Anadolu Hisarı çarsısı |
Yıl
başında Anadoluhisarı’nın son üç bakkalından bir olan Kafkas bakkal kapandı. Bu semtte yaşamaya başladığımız
yaklaşık 30 yıl önce cami kavşağındaki ahşap binanın alt katında ‘sinekli
bakkal’ diye adlandırdığımız bakkal vardı. Oradan Boğaz yoluna inen sokakta bir
yorgancı çalışırdı. Önce onlar kapattı. Aynı sokakta bir ciltçi, hemen yanında
kundura tamircisi yanında da bir terzi calışırdı. Önce ciltçi ardından kundura
tamircisi onun ardından da terzi kapandı. Terzinin terk ettiği dükkan bir kadın
tarafından tadilatçı olarak çalıştırıldı ama o da kapattı. Dere boyundaki Kızıl
serçe sokaktaki bakkal da kapattı.
Bugün
DİA’nın bulunduğu binada küçük bir ana okulu açılmıştı. Bizim küçük oğlan Yaman
da bir süre gitmişti. Ana okulu bir kaç yıl dayandı sonra Hisar’ı terk etti.

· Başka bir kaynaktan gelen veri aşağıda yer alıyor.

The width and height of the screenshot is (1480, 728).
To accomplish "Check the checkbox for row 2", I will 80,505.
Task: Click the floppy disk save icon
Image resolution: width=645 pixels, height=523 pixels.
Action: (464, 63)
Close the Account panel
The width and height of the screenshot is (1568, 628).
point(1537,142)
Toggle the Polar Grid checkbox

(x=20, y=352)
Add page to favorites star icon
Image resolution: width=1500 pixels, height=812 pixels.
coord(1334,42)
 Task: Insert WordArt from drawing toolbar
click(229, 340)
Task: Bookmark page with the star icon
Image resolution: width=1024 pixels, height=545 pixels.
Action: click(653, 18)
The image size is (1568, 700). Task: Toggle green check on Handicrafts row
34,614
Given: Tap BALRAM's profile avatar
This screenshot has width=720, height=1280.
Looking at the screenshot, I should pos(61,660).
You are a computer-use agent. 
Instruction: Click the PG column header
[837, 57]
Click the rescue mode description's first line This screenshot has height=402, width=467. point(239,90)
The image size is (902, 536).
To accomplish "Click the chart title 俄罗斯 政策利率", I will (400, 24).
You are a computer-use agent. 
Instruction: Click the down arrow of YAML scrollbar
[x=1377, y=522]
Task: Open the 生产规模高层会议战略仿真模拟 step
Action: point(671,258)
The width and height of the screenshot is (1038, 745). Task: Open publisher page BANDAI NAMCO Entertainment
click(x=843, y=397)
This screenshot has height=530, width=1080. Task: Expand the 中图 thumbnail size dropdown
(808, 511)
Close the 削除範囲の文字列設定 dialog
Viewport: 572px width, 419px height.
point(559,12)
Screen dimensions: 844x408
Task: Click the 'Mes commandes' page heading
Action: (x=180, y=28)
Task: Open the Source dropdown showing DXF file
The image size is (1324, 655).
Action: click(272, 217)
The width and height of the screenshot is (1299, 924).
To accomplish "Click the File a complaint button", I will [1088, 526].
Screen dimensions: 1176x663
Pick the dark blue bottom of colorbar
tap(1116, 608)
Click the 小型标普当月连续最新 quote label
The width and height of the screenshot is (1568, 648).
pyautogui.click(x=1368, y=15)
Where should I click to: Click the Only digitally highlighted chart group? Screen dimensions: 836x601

Bir de kalaycımız vardı. Epey direndi ama sonunda o da kapattı. Yerine pideci
açıldı. 5-6 yıl sonra o da kapattı. Otobüs durağının arkasındaki yufkacı
dükkanı oldukça uzun ömürlü oldu. Ama 2 yıl önce o da kapıya kilit vurdu. Yanında
elektronik alet tamircisi vardı kapandı. Halen unlu mamul satıcısı dükkanda
önce bir bakkal ardından kadın kuaförü ve eczane faaliyet gösterdiler bir süre.
Cadde üzerinde elbise temizleyicisi, yanında da tuhafiyeci vardı. Hepsi kapandı.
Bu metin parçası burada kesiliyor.